Secondary jaw aneurysmal bone cyst ( JABC ) – a possible misnomer? A review of literature on secondary JABC s, their pathogenesis and oncogenesis

Context Aneurysmal bone cysts are rare pseudocysts, commonly seen in long bones and vertebral column. Although a well described and reported lesion, many misconceptions still prevail regarding their etiopathogenesis. Many of the reported cases of jaw aneurysmal bone cysts ( JABC ) present with another bone pathology. Aims The purpose of this review was to evaluate the incidence of neoplastic lesions occurring simultaneously with a JABC (in contrast to primary JABC s). Any pathogenetic and oncogenetic association between primary and secondary jaw ABC s has been reviewed and discussed.
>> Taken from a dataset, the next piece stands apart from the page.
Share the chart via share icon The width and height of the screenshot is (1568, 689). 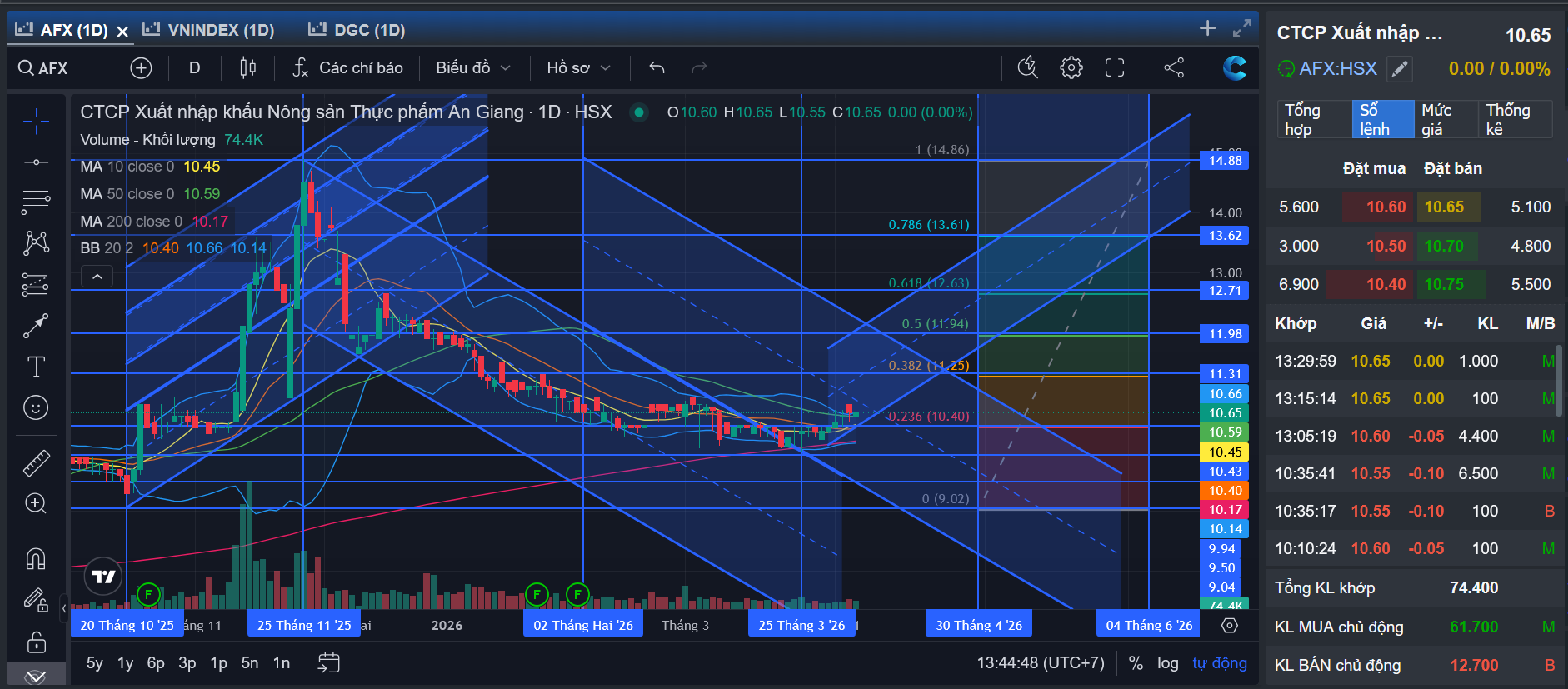pyautogui.click(x=1174, y=67)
Settings and Design A methodical narrative review of literature was performed, given the incidence of mostly case reports on this topic. Methods and Material A methodical electronic search of Pubmed, Pubmed Central, Medline and Cochrane databases was performed for reported cases of JABC . These articles were analysed and segregated into primary and secondary ABC and, if secondary, the lesion it concurrently occurred with. Another search was conducted to yield articles discussing the cytopathogenetic and oncogenetic origins of ABC s. Results and Conclusions About 15% of the ABC s reported were of secondary nature. Amongst the associated lesions, cement‐ossifying fibroma and ossifying fibroma were the most common, followed by fibrous dysplasia and central giant cell granuloma. No ABC s were associated with metastatic changes. The search for histopathogenesis pointed to a specific cytogenetic abnormality as the origin of primary ABC s, with USP 6 as its main oncogene and spindle cell as the neoplastic cell, unlike with secondary ABC s, suggesting that they are distinct pathological processes.